DATASET RECORDS ::

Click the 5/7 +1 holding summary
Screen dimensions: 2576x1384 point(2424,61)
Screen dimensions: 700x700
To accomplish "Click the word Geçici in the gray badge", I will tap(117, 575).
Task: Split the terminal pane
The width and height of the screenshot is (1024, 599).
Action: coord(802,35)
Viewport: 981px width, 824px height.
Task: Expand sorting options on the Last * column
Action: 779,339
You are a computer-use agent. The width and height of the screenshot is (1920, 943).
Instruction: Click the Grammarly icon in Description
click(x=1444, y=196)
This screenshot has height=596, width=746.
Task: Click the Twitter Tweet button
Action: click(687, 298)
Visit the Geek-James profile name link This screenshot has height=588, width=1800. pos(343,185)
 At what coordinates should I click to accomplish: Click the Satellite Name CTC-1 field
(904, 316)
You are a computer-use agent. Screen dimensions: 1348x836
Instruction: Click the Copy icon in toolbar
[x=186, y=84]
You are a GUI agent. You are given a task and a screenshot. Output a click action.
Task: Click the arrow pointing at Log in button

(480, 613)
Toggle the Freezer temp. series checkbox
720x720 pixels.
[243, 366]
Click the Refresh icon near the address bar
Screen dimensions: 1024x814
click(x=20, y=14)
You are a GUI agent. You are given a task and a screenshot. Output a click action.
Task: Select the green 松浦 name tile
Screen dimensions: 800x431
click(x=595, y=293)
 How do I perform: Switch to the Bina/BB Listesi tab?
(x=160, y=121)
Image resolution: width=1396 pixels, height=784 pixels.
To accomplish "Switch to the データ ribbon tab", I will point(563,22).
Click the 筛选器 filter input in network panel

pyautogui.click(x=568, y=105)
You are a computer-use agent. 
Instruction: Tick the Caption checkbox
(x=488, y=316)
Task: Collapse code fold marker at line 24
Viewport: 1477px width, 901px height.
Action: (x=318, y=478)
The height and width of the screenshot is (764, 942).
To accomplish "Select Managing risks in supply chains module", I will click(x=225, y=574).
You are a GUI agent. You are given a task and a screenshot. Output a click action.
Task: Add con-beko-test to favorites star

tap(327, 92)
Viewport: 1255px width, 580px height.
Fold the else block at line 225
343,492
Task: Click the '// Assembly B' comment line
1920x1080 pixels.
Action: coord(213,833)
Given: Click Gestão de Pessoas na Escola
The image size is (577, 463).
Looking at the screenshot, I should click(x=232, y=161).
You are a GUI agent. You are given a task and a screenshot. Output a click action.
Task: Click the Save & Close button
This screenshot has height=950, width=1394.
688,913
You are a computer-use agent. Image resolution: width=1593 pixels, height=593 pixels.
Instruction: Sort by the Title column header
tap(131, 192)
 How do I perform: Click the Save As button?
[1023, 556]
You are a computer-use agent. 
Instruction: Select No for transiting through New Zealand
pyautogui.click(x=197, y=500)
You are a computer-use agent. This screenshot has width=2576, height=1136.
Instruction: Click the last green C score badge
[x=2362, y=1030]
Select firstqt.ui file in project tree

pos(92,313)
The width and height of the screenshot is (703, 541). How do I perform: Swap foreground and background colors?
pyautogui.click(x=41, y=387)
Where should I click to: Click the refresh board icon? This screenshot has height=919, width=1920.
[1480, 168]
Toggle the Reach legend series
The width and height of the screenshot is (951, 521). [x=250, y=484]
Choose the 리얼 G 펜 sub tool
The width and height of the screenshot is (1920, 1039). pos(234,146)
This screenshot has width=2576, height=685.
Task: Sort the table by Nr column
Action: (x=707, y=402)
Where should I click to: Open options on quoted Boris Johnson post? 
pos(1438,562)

TASK :: Nothing but the lines from the one with "This screenshot has height=950, width=1394." through the final line of the data above should be output, exactly as written.

EXERCISE RESPONSE ::
This screenshot has height=950, width=1394.
688,913
You are a computer-use agent. Image resolution: width=1593 pixels, height=593 pixels.
Instruction: Sort by the Title column header
tap(131, 192)
 How do I perform: Click the Save As button?
[1023, 556]
You are a computer-use agent. 
Instruction: Select No for transiting through New Zealand
pyautogui.click(x=197, y=500)
You are a computer-use agent. This screenshot has width=2576, height=1136.
Instruction: Click the last green C score badge
[x=2362, y=1030]
Select firstqt.ui file in project tree

pos(92,313)
The width and height of the screenshot is (703, 541). How do I perform: Swap foreground and background colors?
pyautogui.click(x=41, y=387)
Where should I click to: Click the refresh board icon? This screenshot has height=919, width=1920.
[1480, 168]
Toggle the Reach legend series
The width and height of the screenshot is (951, 521). [x=250, y=484]
Choose the 리얼 G 펜 sub tool
The width and height of the screenshot is (1920, 1039). pos(234,146)
This screenshot has width=2576, height=685.
Task: Sort the table by Nr column
Action: (x=707, y=402)
Where should I click to: Open options on quoted Boris Johnson post? 
pos(1438,562)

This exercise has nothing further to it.